On the eve of the Queen’s funeral, the King and Queen of the Belgians arrived in London and headed to Westminster Hall to view the Queen’s coffin as she lay in state.
Queen Mathilde wore a rather spectacular diamond bow brooch for the occasion. The jewel, which looks to be a nineteenth-century creation, features a naturalistic diamond ribbon tied into a bow. I love the movement of the piece, and the way that the makers were able to mimic the fabric folds of real ribbon.

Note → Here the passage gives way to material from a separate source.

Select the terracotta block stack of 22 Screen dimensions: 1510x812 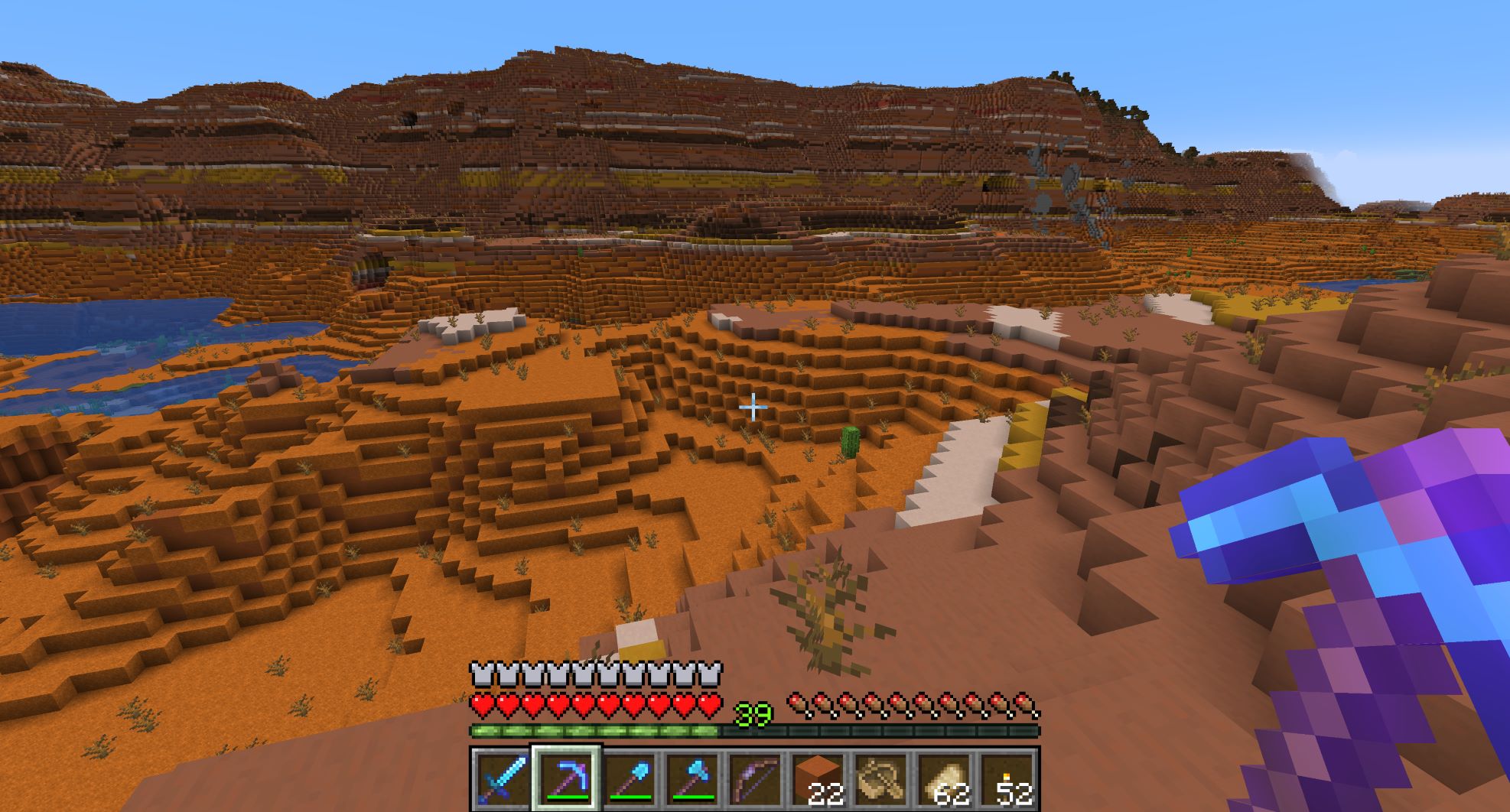(818, 778)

Mathilde paired the brooch with her diamond and pearl wedding earrings. Initially, some guessed that this was the bow brooch from the collection of the late Queen Fabiola, but the two jewels are quite different. This appears to be Mathilde’s debut in the brooch, suggesting that it’s either a long-forgotten piece from deep in the Belgian royal vaults, or a newer acquisition or loan. Philippe and Mathilde have been known to borrow jewelry, but they’ve also purchased pieces, including antiques. (The diamond tiara acquired for the Duchess of Brabant is perhaps their most successful purchase so far.) If I were a betting woman, I’d wager that they bought this diamond bow brooch at auction as well.
And speaking of auctions…! The Queen’s committal service at Windsor was attended by a range of royals, many of whom were there as government representatives or members of the Queen’s extended family. But there were also additional royals in attendance at St. George’s Chapel with other connections to the Queen. Princess Haya of Jordan (whose jewels we discussed here) and her uncle, Prince El Hassan, both have ties to the Queen through the equestrian world. And so do the two guests walking beside them: Sheikh Hamad Bin Abdullah Al Thani and his mother, Sheikha Amna bint Mohammed Al Thani.

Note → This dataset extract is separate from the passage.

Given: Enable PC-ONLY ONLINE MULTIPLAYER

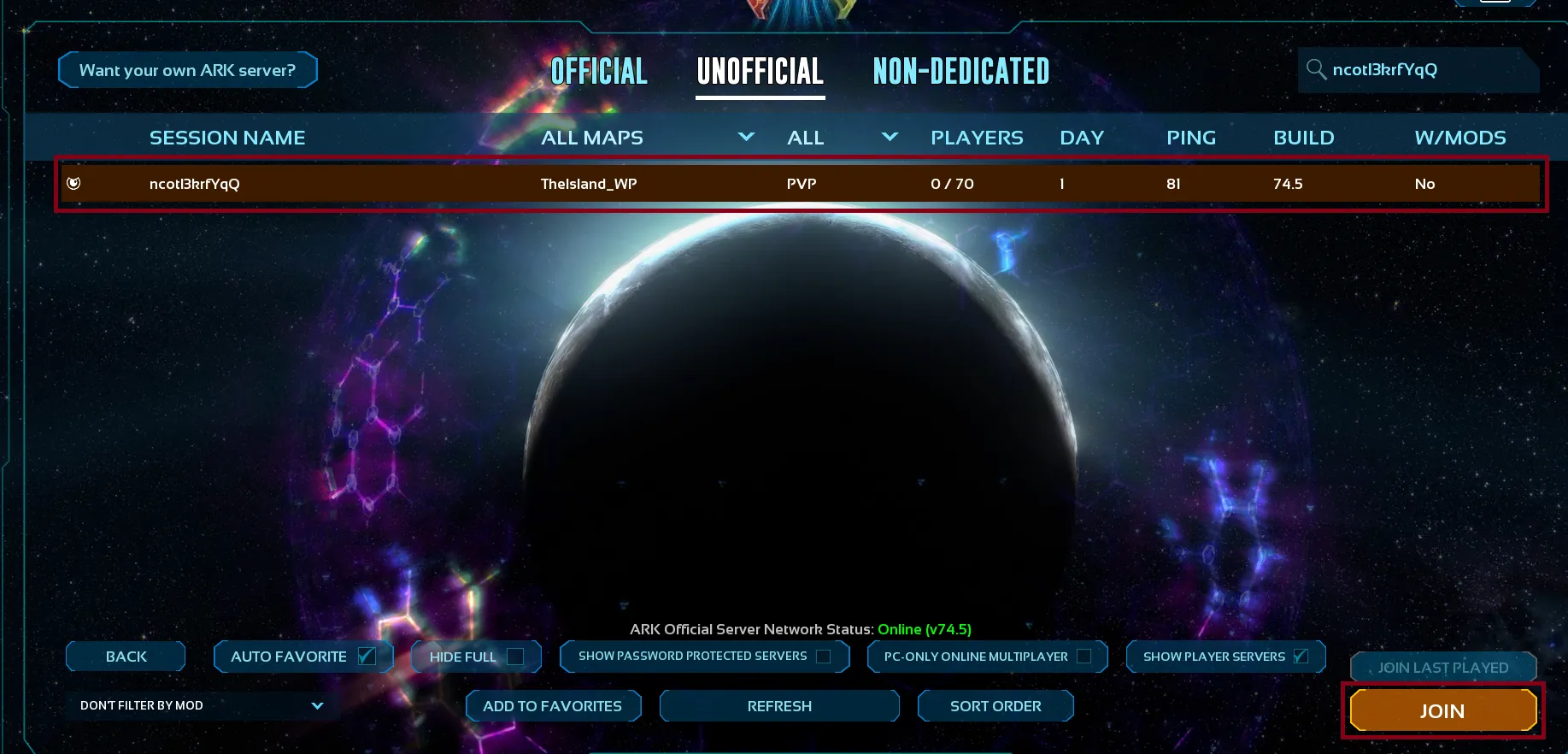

The Al Thanis are part of the larger Qatari royal family: Sheikh Hamad is a first cousin of the present Emir of Qatar. He’s also the CEO of QIPCO (the Qatar Investment & Projects Development Holding Company). In 2014, QIPCO became the first commercial partner of Royal Ascot, reportedly with the blessing of the Queen herself. The sheikh also hosted the Queen at his London home, the renovated Dudley House in Park Lane.
The Al Thanis have significant personal holdings in the world of racing, and they’re also renowned art collectors. Sheikh Hamad is the head of the the Al Thani Collection, which is now displayed in galleries at the Hôtel de la Marine in Paris. Jewels from the collection have previously been exhibited all over the world, including a 2016 exhibition at the Victoria & Albert Museum in London, the opening of which was attended by the Prince of Wales. (The V&A also has a gallery named for Sheikha Amna, which houses 17th- and 18th-century European art.)
It should come as no surprise that such wealthy and avid collectors would have significant pieces of historical jewelry in their personal collections as well. It very much appears that Sheikha Amna wore an exceptionally special brooch in Windsor on Monday: a nineteenth-century diamond bow brooch with Romanov roots. It was previously owned by Grand Duchess Elena Vladimirovna of Russia (daughter of the famed Grand Duchess Vladimir) and then by her daughter, Princess Marina, Duchess of Kent.
Marina was pictured often in the brooch for gala occasions. She even pinned it to her gown for the 1937 coronation of King George VI and Queen Elizabeth, her brother- and sister-in-law. Marina wore the diamond bow again several years later for the coronation of her niece, Queen Elizabeth II, in 1953. After Marina’s death, the brooch was sold by her children, reportedly to help pay death duties, and acquired by the American collector Jayne Wrightsman.
In December 2012, Wrightsman offered a stunning collection of her personal jewelry for sale at Sotheby’s in New York. Among the pieces auctioned was Marina’s diamond bow brooch. The identity of the purchaser at the 2012 auction was not made public, but it very much appears that it was the Al Thanis (or someone who subsequently sold it to the Al Thanis, possibly). Either way, it’s interesting that the brooch apparently surfaced on such a prominent occasion—though I do wonder what the Kents, if they recognized the piece, perhaps thought of the appearance.